Source text:
== Segment start ==
From the pitch at Accra's main stadium which has been likened to a potato field to shambolic accreditation facilities for the huge army of media covering the event, the 2008 African Nations Cup has got off to a bumpy start.
The local organising committee has taken the brunt of the flak, with Ghana manager Claude Le Roy accusing them of indifference.
"The pitch (at the Ohene Djan stadium) is no better than a potato field. It's terrible. If a baker doesn't have flour, he can't bake bread. Similarly with a pitch like that, how can the players play?
"I'd prefer a good surface than beautiful armchairs in the hospitality suite. The organisers haven't thought about the most important thing, the players."
The African Nations Cup has attracted hundreds of reporters, photographers and television presenters from all corners of the globe but the accreditation process has been as one local newspaper put it - "hellish."
Acquiring accreditation is a process that should take no more than half an hour - each media person in Ghana has his or her own horror story of spending days trying to get their pass.
Accra's Koffi Annan centre is being used to process journalists' accreditation and as tempers frayed last week there were occasions when it looked as though the foormer head of the United Nations might be needed to keep the peace.
"The LOC have got it all wrong, press accredition was hellish," stormed the Daily Graphic, one of the main English langugage papers, on Tuesday.
== Segment end ==
What you need to do:
**A.** Edit the African Nations Cup report, everything from "Accra's Koffi Annan" down to "papers, on Tuesday.", and write it out again with "Tuesday" changed to "Monday".
**B.** Pick up the report on the 2008 African Nations Cup after its last sentence and carry it on.

[Stored data]
== Segment start ==
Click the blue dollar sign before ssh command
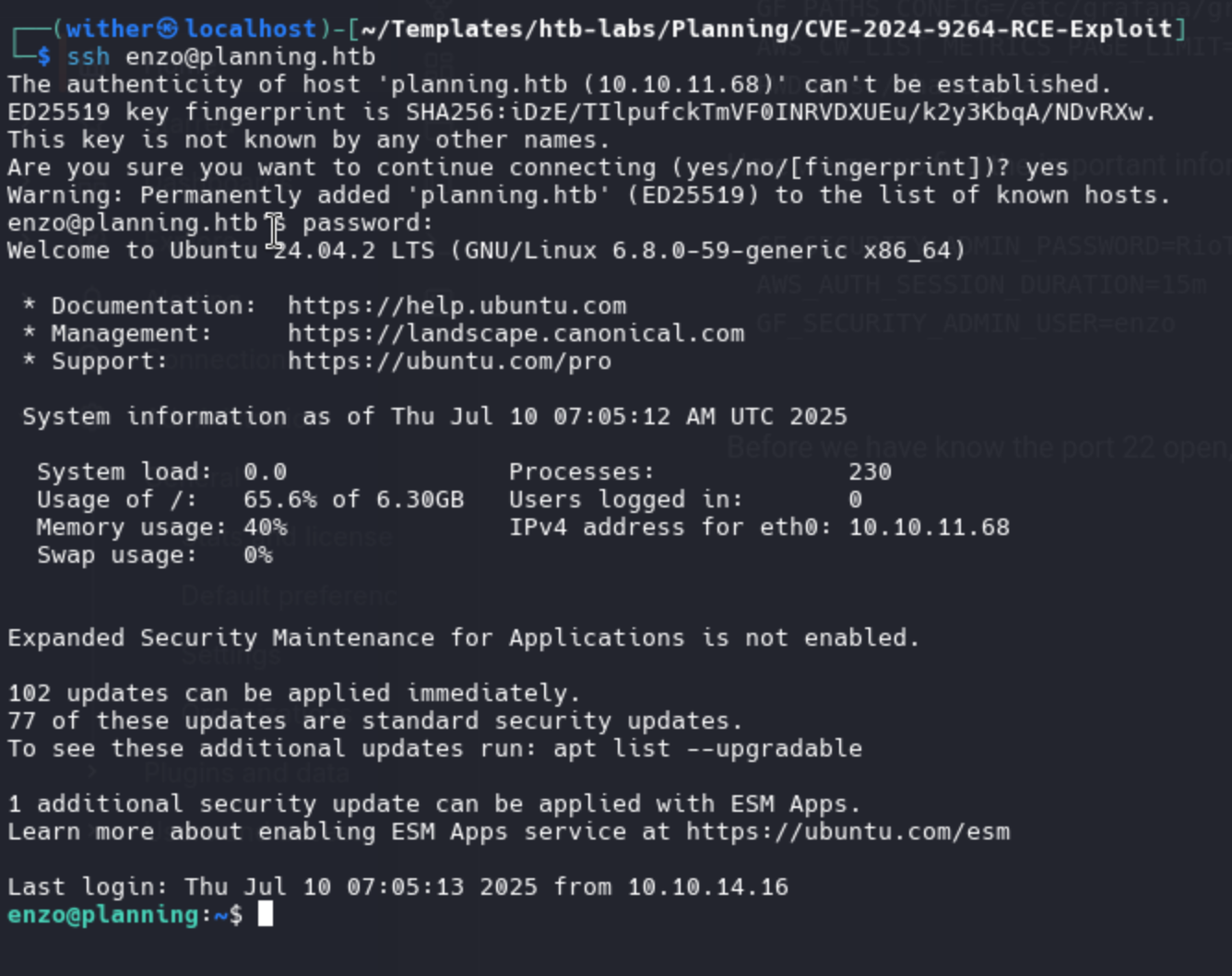 (43, 56)
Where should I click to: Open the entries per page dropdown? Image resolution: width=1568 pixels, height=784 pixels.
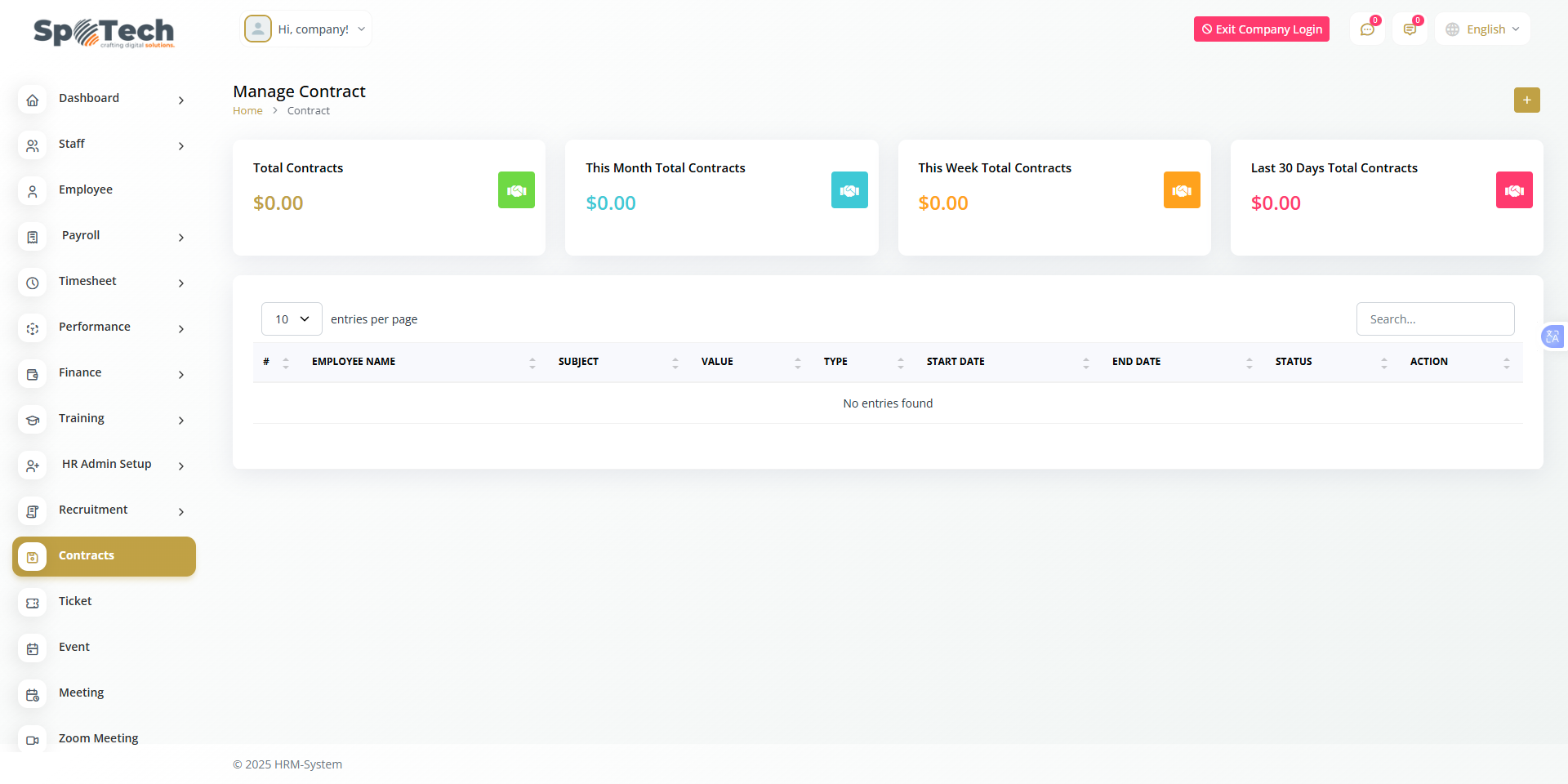click(x=292, y=319)
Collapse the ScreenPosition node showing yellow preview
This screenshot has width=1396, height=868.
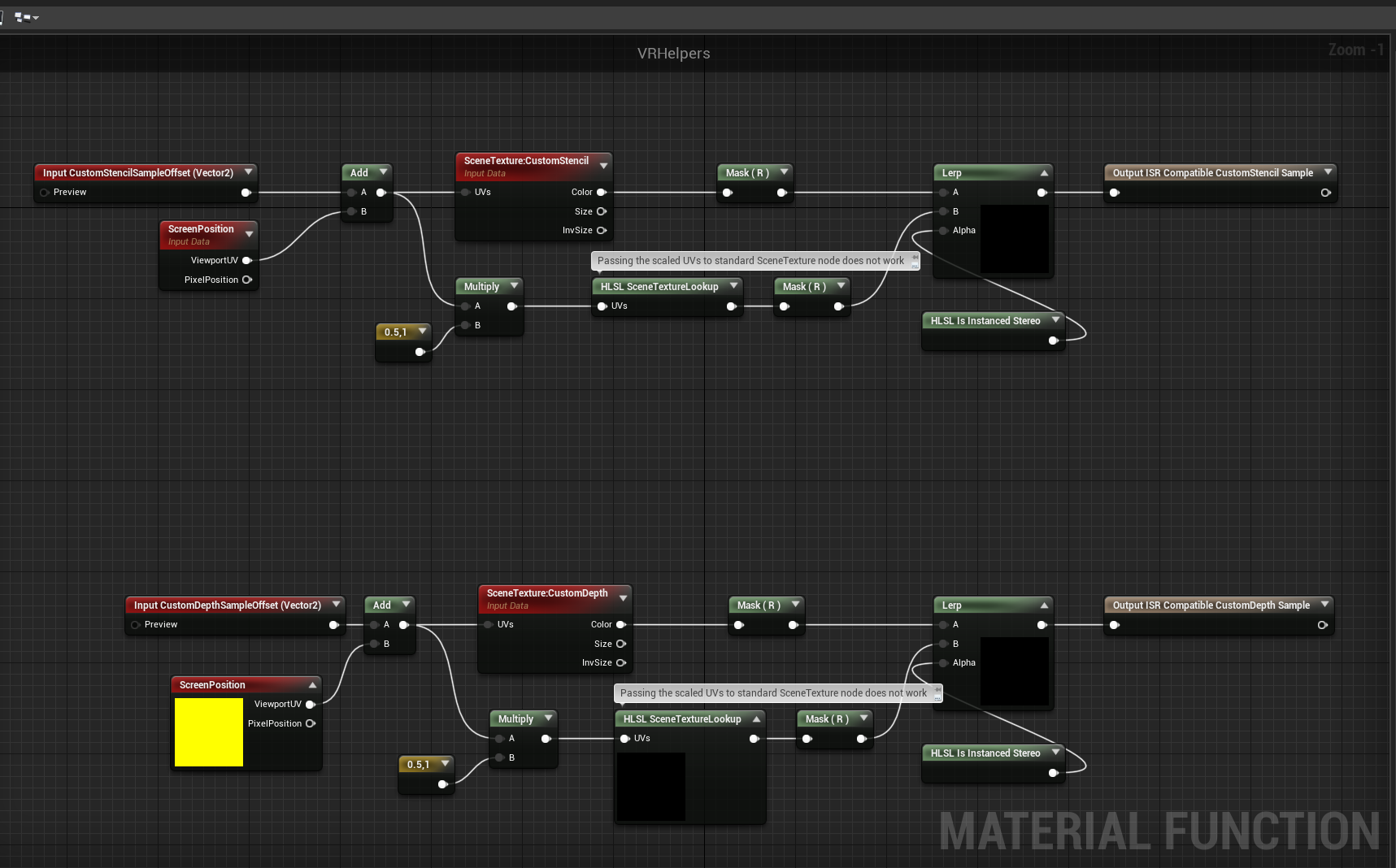tap(312, 685)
== Segment end ==
Answers provided:
**A.**
Accra's Koffi Annan centre is being used to process journalists' accreditation and as tempers frayed last week there were occasions when it looked as though the foormer head of the United Nations might be needed to keep the peace.
"The LOC have got it all wrong, press accredition was hellish," stormed the Daily Graphic, one of the main English langugage papers, on Monday.

**B.**
"It was obvious there was poor coordination between the LOC and the Confederation of African Football's Media Committee," the paper added.
"There could not have been a worse start to the competition. The scenes at the Koffi Annan Centre looked so disorganised and chaotic, in sharp contrast with what happened in Egypt two years ago," it added.
Protests have come from international media outlets and papers alike, with journalists in Kumasi, hosting Group C matches, even staging a demonstration on Saturday to advertise their frustrations.
The opening ceremony hasn't escaped criticism either, Sunday's effort before Ghana's 2-1 win over Guinea best described as a low key affair.
"It couldn't be described as spectacular," was how one local correspondent summed up the show.
Such has been the force of condemnation the LOC were moved to issue a public apology on a local radio station on Monday.
At least the football's now taking centre stage, albeit on a surface that Le Roy reckons "is the worst I've seen."